Start of Records provided

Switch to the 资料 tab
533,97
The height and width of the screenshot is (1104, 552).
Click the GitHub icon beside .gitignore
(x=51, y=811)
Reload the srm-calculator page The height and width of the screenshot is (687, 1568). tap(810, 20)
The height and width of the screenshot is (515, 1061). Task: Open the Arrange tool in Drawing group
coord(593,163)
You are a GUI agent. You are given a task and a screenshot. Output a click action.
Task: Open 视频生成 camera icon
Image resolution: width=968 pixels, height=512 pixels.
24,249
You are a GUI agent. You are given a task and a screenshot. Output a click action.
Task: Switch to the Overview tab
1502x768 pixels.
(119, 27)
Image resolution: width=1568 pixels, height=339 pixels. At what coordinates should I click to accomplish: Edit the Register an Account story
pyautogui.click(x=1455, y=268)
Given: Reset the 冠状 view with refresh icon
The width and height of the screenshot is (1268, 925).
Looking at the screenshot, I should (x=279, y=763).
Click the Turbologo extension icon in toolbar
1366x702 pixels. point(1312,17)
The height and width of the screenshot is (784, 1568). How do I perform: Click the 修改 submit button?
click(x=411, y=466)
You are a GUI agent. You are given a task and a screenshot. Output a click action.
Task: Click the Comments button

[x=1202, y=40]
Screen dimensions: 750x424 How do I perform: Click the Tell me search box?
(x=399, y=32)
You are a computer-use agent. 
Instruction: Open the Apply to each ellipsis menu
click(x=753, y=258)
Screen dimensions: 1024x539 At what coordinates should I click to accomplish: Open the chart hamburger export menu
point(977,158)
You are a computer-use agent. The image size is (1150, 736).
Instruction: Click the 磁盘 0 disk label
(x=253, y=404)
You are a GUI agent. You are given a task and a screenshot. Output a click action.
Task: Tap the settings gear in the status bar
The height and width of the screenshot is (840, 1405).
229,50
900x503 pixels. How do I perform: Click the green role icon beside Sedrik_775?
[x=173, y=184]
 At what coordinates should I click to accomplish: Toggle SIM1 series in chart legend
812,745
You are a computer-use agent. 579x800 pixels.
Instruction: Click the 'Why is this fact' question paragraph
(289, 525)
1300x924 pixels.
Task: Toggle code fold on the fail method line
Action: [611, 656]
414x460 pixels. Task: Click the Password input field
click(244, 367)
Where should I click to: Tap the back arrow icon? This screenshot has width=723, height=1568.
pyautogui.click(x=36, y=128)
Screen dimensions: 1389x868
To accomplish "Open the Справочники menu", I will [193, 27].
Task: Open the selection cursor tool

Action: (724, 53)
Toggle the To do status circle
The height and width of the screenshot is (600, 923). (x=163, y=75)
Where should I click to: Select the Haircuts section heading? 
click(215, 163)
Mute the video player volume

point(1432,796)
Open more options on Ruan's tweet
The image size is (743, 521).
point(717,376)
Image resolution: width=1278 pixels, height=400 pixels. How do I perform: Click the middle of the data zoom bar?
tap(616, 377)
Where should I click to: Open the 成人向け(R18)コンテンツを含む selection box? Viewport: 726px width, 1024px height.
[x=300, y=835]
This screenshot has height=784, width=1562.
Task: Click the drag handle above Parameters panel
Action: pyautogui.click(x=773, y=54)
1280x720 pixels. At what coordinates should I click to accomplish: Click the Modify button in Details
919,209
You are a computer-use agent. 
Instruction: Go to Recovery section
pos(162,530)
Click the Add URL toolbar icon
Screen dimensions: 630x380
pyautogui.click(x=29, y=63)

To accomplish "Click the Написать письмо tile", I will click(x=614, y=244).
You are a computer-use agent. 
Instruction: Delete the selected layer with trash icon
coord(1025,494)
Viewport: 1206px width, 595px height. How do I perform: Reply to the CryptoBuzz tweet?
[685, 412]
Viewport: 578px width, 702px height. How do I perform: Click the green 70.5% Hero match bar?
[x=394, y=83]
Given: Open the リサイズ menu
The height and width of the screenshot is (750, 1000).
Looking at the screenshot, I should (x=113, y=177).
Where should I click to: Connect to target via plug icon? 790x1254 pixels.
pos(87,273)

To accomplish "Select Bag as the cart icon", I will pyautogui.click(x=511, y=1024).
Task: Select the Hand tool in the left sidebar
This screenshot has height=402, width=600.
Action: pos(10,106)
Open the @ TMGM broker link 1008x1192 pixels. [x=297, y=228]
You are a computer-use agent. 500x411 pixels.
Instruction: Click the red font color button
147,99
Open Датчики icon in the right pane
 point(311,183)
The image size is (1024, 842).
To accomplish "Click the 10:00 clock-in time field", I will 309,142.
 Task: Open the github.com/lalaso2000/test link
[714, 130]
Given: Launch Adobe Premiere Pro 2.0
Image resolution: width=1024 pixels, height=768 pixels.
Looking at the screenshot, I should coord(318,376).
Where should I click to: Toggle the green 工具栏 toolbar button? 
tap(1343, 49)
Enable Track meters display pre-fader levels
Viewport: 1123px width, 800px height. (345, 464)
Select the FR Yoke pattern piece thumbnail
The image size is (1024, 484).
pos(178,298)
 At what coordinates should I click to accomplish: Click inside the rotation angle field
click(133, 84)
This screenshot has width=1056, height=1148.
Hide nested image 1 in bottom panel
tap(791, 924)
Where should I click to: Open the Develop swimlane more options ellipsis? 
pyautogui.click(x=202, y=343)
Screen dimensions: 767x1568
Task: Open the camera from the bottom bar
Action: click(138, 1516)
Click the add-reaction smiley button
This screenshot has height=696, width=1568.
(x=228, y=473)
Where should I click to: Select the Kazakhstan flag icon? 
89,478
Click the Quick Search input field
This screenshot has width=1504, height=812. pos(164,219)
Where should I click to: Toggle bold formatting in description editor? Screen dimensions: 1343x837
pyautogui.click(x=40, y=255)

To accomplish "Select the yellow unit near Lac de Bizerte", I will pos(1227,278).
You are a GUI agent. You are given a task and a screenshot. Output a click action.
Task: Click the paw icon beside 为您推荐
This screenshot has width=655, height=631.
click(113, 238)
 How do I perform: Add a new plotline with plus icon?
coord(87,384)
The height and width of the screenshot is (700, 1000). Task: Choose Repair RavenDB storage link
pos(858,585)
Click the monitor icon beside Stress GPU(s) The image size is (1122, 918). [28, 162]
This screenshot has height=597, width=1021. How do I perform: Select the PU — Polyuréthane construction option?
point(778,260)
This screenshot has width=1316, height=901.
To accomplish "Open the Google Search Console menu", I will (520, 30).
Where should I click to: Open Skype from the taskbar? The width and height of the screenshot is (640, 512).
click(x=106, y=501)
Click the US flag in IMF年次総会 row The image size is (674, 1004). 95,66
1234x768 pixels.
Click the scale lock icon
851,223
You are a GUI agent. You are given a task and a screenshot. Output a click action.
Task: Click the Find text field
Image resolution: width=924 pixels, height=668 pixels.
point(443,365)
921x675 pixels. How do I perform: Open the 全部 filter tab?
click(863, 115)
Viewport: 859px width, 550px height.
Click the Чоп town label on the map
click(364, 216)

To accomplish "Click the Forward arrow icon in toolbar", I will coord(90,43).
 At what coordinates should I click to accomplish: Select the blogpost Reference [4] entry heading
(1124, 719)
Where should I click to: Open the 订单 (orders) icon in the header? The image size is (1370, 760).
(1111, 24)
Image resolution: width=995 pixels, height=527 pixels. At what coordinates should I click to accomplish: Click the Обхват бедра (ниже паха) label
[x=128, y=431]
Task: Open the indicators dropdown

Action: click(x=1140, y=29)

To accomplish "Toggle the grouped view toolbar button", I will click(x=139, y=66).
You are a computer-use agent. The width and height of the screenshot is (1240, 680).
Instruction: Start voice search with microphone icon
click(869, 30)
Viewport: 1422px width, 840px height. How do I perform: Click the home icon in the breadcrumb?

End of Records provided

## Aim of the exercise:
Print every one of the entries above again, word for word and in the same order, changing nothing.

## Exercise response:
Switch to the 资料 tab
533,97
The height and width of the screenshot is (1104, 552).
Click the GitHub icon beside .gitignore
(x=51, y=811)
Reload the srm-calculator page The height and width of the screenshot is (687, 1568). tap(810, 20)
The height and width of the screenshot is (515, 1061). Task: Open the Arrange tool in Drawing group
coord(593,163)
You are a GUI agent. You are given a task and a screenshot. Output a click action.
Task: Open 视频生成 camera icon
Image resolution: width=968 pixels, height=512 pixels.
24,249
You are a GUI agent. You are given a task and a screenshot. Output a click action.
Task: Switch to the Overview tab
1502x768 pixels.
(119, 27)
Image resolution: width=1568 pixels, height=339 pixels. At what coordinates should I click to accomplish: Edit the Register an Account story
pyautogui.click(x=1455, y=268)
Given: Reset the 冠状 view with refresh icon
The width and height of the screenshot is (1268, 925).
Looking at the screenshot, I should (x=279, y=763).
Click the Turbologo extension icon in toolbar
1366x702 pixels. point(1312,17)
The height and width of the screenshot is (784, 1568). How do I perform: Click the 修改 submit button?
click(x=411, y=466)
You are a GUI agent. You are given a task and a screenshot. Output a click action.
Task: Click the Comments button

[x=1202, y=40]
Screen dimensions: 750x424 How do I perform: Click the Tell me search box?
(x=399, y=32)
You are a computer-use agent. 
Instruction: Open the Apply to each ellipsis menu
click(x=753, y=258)
Screen dimensions: 1024x539 At what coordinates should I click to accomplish: Open the chart hamburger export menu
point(977,158)
You are a computer-use agent. The image size is (1150, 736).
Instruction: Click the 磁盘 0 disk label
(x=253, y=404)
You are a GUI agent. You are given a task and a screenshot. Output a click action.
Task: Tap the settings gear in the status bar
The height and width of the screenshot is (840, 1405).
229,50
900x503 pixels. How do I perform: Click the green role icon beside Sedrik_775?
[x=173, y=184]
 At what coordinates should I click to accomplish: Toggle SIM1 series in chart legend
812,745
You are a computer-use agent. 579x800 pixels.
Instruction: Click the 'Why is this fact' question paragraph
(289, 525)
1300x924 pixels.
Task: Toggle code fold on the fail method line
Action: [611, 656]
414x460 pixels. Task: Click the Password input field
click(244, 367)
Where should I click to: Tap the back arrow icon? This screenshot has width=723, height=1568.
pyautogui.click(x=36, y=128)
Screen dimensions: 1389x868
To accomplish "Open the Справочники menu", I will [193, 27].
Task: Open the selection cursor tool

Action: (724, 53)
Toggle the To do status circle
The height and width of the screenshot is (600, 923). (x=163, y=75)
Where should I click to: Select the Haircuts section heading? 
click(215, 163)
Mute the video player volume

point(1432,796)
Open more options on Ruan's tweet
The image size is (743, 521).
point(717,376)
Image resolution: width=1278 pixels, height=400 pixels. How do I perform: Click the middle of the data zoom bar?
tap(616, 377)
Where should I click to: Open the 成人向け(R18)コンテンツを含む selection box? Viewport: 726px width, 1024px height.
[x=300, y=835]
This screenshot has height=784, width=1562.
Task: Click the drag handle above Parameters panel
Action: pyautogui.click(x=773, y=54)
1280x720 pixels. At what coordinates should I click to accomplish: Click the Modify button in Details
919,209
You are a computer-use agent. 
Instruction: Go to Recovery section
pos(162,530)
Click the Add URL toolbar icon
Screen dimensions: 630x380
pyautogui.click(x=29, y=63)

To accomplish "Click the Написать письмо tile", I will click(x=614, y=244).
You are a computer-use agent. 
Instruction: Delete the selected layer with trash icon
coord(1025,494)
Viewport: 1206px width, 595px height. How do I perform: Reply to the CryptoBuzz tweet?
[685, 412]
Viewport: 578px width, 702px height. How do I perform: Click the green 70.5% Hero match bar?
[x=394, y=83]
Given: Open the リサイズ menu
The height and width of the screenshot is (750, 1000).
Looking at the screenshot, I should (x=113, y=177).
Where should I click to: Connect to target via plug icon? 790x1254 pixels.
pos(87,273)

To accomplish "Select Bag as the cart icon", I will pyautogui.click(x=511, y=1024).
Task: Select the Hand tool in the left sidebar
This screenshot has height=402, width=600.
Action: pos(10,106)
Open the @ TMGM broker link 1008x1192 pixels. [x=297, y=228]
You are a computer-use agent. 500x411 pixels.
Instruction: Click the red font color button
147,99
Open Датчики icon in the right pane
 point(311,183)
The image size is (1024, 842).
To accomplish "Click the 10:00 clock-in time field", I will 309,142.
 Task: Open the github.com/lalaso2000/test link
[714, 130]
Given: Launch Adobe Premiere Pro 2.0
Image resolution: width=1024 pixels, height=768 pixels.
Looking at the screenshot, I should coord(318,376).
Where should I click to: Toggle the green 工具栏 toolbar button? 
tap(1343, 49)
Enable Track meters display pre-fader levels
Viewport: 1123px width, 800px height. (345, 464)
Select the FR Yoke pattern piece thumbnail
The image size is (1024, 484).
pos(178,298)
 At what coordinates should I click to accomplish: Click inside the rotation angle field
click(133, 84)
This screenshot has width=1056, height=1148.
Hide nested image 1 in bottom panel
tap(791, 924)
Where should I click to: Open the Develop swimlane more options ellipsis? 
pyautogui.click(x=202, y=343)
Screen dimensions: 767x1568
Task: Open the camera from the bottom bar
Action: click(138, 1516)
Click the add-reaction smiley button
This screenshot has height=696, width=1568.
(x=228, y=473)
Where should I click to: Select the Kazakhstan flag icon? 
89,478
Click the Quick Search input field
This screenshot has width=1504, height=812. pos(164,219)
Where should I click to: Toggle bold formatting in description editor? Screen dimensions: 1343x837
pyautogui.click(x=40, y=255)

To accomplish "Select the yellow unit near Lac de Bizerte", I will pos(1227,278).
You are a GUI agent. You are given a task and a screenshot. Output a click action.
Task: Click the paw icon beside 为您推荐
This screenshot has width=655, height=631.
click(113, 238)
 How do I perform: Add a new plotline with plus icon?
coord(87,384)
The height and width of the screenshot is (700, 1000). Task: Choose Repair RavenDB storage link
pos(858,585)
Click the monitor icon beside Stress GPU(s) The image size is (1122, 918). [28, 162]
This screenshot has height=597, width=1021. How do I perform: Select the PU — Polyuréthane construction option?
point(778,260)
This screenshot has width=1316, height=901.
To accomplish "Open the Google Search Console menu", I will (520, 30).
Where should I click to: Open Skype from the taskbar? The width and height of the screenshot is (640, 512).
click(x=106, y=501)
Click the US flag in IMF年次総会 row The image size is (674, 1004). 95,66
1234x768 pixels.
Click the scale lock icon
851,223
You are a GUI agent. You are given a task and a screenshot. Output a click action.
Task: Click the Find text field
Image resolution: width=924 pixels, height=668 pixels.
point(443,365)
921x675 pixels. How do I perform: Open the 全部 filter tab?
click(863, 115)
Viewport: 859px width, 550px height.
Click the Чоп town label on the map
click(364, 216)

To accomplish "Click the Forward arrow icon in toolbar", I will coord(90,43).
 At what coordinates should I click to accomplish: Select the blogpost Reference [4] entry heading
(1124, 719)
Where should I click to: Open the 订单 (orders) icon in the header? The image size is (1370, 760).
(1111, 24)
Image resolution: width=995 pixels, height=527 pixels. At what coordinates should I click to accomplish: Click the Обхват бедра (ниже паха) label
[x=128, y=431]
Task: Open the indicators dropdown

Action: click(x=1140, y=29)

To accomplish "Toggle the grouped view toolbar button", I will click(x=139, y=66).
You are a computer-use agent. The width and height of the screenshot is (1240, 680).
Instruction: Start voice search with microphone icon
click(869, 30)
Viewport: 1422px width, 840px height. How do I perform: Click the home icon in the breadcrumb?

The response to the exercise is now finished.